Nessun altro in Italia se non i fratelli D’Innocenzo avrebbe potuto fare un film come America Latina. Non solo perché nell’arco di soli tre film sono riusciti a prendere una direzione autoriale così ben definita, che indaga senza alcun timore stilistico o narrativo i non detti della società contemporanea, le sue dinamiche e simboli. Ma, soprattutto, perché America Latina ad oggi risulta come un unicum per la sua capacità essenziale e sofistica di ragionare su quei temi attraverso un linguaggio finemente psicologico. Un linguaggio quasi sperimentale, che non rinuncia né al divismo (Elio Germano) né alla comprensibilità (che è comunque estremamente enigmatica), ma anzi li stressa, li distrugge e poi li ricostruisce fino a ottenere qualcosa di inimitabile: un grande film dei Fratelli D’Innocenzo.
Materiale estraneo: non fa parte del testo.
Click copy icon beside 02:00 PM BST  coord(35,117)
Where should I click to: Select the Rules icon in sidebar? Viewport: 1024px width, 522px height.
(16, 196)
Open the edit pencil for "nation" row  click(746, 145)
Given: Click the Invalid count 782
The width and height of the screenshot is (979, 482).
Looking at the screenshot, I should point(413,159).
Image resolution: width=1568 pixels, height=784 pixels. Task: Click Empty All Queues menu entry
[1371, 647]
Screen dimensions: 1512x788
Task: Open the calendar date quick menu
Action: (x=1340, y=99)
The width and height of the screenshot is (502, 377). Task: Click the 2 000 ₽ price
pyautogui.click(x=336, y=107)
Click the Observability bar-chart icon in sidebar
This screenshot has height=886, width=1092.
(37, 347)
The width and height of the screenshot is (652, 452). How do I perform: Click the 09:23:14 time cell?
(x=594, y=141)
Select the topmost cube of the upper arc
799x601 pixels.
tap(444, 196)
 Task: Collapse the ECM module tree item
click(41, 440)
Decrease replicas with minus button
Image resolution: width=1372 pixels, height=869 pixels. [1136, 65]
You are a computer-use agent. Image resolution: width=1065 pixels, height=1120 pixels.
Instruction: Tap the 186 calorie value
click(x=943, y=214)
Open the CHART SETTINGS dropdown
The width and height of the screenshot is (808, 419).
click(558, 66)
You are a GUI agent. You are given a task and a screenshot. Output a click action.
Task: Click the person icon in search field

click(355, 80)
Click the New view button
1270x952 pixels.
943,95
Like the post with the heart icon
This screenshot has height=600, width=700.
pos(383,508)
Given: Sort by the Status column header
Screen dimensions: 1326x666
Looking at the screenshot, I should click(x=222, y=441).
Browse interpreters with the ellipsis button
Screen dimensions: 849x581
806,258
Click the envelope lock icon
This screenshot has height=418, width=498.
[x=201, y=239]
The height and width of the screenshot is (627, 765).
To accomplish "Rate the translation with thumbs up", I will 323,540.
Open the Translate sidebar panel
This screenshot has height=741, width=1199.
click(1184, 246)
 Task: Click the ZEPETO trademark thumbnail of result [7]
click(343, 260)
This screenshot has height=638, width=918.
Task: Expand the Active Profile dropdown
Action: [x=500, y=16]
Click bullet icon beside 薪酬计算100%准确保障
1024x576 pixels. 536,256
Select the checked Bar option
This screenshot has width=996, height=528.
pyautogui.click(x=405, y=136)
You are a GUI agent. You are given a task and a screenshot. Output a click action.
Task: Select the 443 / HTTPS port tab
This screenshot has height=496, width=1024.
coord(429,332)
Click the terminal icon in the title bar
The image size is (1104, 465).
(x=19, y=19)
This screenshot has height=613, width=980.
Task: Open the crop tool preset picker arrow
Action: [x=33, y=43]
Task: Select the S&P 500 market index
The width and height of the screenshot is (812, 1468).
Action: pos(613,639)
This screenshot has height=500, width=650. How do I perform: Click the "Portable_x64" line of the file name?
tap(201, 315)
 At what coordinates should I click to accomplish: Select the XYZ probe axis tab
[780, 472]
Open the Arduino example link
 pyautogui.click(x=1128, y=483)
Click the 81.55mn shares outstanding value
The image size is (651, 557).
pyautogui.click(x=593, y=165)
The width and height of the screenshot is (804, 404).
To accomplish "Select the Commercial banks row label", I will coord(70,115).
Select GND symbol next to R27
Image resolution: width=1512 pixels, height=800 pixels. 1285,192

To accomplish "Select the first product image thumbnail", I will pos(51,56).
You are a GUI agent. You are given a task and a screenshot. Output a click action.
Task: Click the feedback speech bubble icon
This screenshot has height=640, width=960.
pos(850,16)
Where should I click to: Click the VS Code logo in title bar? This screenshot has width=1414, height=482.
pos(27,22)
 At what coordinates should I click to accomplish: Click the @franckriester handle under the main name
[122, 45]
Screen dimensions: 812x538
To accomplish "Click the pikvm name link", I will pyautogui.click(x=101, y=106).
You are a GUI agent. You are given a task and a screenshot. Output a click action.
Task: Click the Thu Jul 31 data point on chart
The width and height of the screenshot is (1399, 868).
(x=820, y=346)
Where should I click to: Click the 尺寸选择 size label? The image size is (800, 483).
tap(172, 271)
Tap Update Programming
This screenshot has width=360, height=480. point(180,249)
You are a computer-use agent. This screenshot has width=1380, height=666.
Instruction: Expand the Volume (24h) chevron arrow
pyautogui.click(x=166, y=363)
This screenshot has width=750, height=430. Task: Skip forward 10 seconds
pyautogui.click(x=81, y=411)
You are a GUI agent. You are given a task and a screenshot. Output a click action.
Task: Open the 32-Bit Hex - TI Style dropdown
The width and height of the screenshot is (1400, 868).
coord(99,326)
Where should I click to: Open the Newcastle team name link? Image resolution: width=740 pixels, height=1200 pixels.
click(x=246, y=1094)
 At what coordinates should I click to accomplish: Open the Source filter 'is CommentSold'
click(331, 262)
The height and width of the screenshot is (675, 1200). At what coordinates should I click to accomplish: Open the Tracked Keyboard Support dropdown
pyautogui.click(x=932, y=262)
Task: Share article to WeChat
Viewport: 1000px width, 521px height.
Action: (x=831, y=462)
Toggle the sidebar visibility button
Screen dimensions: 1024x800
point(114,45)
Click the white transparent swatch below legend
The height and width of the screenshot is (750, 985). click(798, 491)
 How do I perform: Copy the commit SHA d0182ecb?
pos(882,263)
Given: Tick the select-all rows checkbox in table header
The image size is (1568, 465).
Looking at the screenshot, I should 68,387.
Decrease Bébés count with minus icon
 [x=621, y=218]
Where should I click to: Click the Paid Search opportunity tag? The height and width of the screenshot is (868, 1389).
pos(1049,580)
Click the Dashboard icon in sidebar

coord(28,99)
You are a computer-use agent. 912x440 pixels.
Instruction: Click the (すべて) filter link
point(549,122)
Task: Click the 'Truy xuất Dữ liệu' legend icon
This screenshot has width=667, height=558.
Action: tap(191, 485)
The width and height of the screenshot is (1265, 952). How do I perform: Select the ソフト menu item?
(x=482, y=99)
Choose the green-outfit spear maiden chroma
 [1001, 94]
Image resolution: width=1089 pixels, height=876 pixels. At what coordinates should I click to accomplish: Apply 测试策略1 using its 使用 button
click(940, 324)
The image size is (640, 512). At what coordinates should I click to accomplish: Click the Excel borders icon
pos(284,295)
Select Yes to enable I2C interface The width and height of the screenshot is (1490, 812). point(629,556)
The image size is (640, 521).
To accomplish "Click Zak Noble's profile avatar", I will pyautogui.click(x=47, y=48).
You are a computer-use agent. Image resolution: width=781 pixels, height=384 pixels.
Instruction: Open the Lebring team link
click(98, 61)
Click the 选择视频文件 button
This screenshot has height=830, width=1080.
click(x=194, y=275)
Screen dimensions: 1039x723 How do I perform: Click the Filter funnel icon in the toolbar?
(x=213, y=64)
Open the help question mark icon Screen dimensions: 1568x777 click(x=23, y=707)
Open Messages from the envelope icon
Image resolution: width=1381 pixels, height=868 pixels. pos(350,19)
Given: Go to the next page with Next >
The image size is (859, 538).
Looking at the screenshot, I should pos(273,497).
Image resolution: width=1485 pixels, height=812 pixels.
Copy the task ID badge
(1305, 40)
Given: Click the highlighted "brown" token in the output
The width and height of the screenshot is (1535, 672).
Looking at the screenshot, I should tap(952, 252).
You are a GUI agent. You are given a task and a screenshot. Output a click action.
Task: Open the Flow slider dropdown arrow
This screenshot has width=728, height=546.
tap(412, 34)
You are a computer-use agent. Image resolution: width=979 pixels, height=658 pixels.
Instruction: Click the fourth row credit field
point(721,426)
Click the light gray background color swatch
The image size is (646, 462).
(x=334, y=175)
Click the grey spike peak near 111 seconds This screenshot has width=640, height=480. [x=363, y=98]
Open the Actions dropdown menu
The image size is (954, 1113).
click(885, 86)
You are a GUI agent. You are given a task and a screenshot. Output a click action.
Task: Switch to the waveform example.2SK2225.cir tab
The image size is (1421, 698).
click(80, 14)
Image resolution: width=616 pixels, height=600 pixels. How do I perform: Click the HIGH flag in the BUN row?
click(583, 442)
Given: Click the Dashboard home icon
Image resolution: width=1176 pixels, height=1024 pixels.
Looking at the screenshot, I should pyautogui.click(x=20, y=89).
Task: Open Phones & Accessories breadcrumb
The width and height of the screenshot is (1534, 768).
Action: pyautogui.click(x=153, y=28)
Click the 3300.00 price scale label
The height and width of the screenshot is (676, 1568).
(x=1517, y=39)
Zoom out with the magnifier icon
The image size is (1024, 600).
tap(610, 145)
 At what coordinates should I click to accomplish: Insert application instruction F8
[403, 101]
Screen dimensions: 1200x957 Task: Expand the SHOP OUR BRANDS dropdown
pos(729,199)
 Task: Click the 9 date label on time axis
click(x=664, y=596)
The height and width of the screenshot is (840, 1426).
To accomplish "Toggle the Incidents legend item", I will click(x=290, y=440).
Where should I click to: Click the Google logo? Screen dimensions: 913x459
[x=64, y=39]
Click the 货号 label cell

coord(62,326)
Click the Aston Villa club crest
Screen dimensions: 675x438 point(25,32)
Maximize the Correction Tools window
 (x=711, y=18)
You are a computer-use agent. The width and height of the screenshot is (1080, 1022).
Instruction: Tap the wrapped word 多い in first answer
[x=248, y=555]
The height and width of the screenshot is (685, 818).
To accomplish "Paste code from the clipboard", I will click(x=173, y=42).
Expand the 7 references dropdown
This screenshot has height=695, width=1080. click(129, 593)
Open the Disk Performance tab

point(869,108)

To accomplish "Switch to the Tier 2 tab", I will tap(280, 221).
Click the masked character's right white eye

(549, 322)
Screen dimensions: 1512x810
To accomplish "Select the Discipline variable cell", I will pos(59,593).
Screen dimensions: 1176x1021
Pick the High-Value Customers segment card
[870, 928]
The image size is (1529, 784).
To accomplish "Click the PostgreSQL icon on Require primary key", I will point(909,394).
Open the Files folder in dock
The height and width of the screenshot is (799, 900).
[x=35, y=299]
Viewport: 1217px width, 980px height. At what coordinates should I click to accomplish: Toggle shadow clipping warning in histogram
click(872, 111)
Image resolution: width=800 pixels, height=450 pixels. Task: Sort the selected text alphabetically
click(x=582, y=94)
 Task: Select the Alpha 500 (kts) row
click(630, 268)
Portare quindi alle estreme conseguenze. Questo è lo spirito con cui America Latina espone con forza e tantissimo stile i suoi dubbi sulla figura dell’uomo medio contemporaneo. Quest’uomo medio (che è molto più universale di quanto suggerisca il titolo) è Massimo (Elio Germano), un dentista che vive con la moglie e le due figlie in una stranissima casa in provincia di Latina e conduce una vita piuttosto noiosa e ripetitiva. Massimo sembra accontentarsi di ciò che ha ottenuto nella vita, ma quando un giorno fa una strana scoperta nella sua cantina tutte le sue convinzioni vanno in frantumi.
Massimo viene osservato dai D’Innocenzo a distanza ravvicinata, distorto, delocalizzato nella sua stessa casa (una casa dalla geografia incomprensibile, un incubo architettonico), alienato dal suo stesso sé. Come se fosse un topo da laboratorio, viene studiato nelle sue reazioni, nei suoi comportamenti più peculiari e apparentemente assurdi.
America Latina è un film dal fascino mentale, ed è l’espressione lampante di un’autorialità, quella dei D’Innocenzo, che continua a sorprendere ogni volta di più.